Even when he pointed out that this wasn’t actually true, she found it hard to accept that there was anything wrong about dressing your child up in a weird costume and setting it loose on the streets to beg at the houses of complete strangers.

Do read that last sentence again and meditate for a moment.

Trick or treating is a horrible custom imported directly from America. It makes a complete mockery of the fact that for 99 per cent of the year parents warn their children not to talk to strangers or take sweets from them. Then, confusingly, on October 31, it is apparently totally acceptable to encourage your oddly costumed child to knock on doors and not only talk to people they don’t know from Adam, but also to badger them for treats.

Groups of sweet-natured toddlers chaperoned by anxious parents are just about acceptable, but the dark side of this ‘custom’ is that it gives teenage thugs carte blanche to do the same thing.

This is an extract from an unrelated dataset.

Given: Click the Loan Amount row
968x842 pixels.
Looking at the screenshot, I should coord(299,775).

I applaud Waltham Forest Council’s advice to shopkeepers not to sell eggs and flour to teenagers this week in an attempt to quell bad behaviour during Hallowe’en.

Last year, one of my friends had her front door pelted with eggs when she refused to give money to group of mask-wearing youths. I should point out that she has two small children herself and far from hating Hallowe’en she had just returned with them from an after-hours apple bobbing party at their school. In fact, her daughter was still dressed in her purple witch costume when her mum opened the door.

Little Issy was far more traumatised by the hostility of the teenagers and the cracking sounds as eggs were thrown at the front door than any number of stories featuring things that go bump in the night.

For many people, Hallowe’en is genuinely frightening these days… but that’s because we have allowed it to become a monster.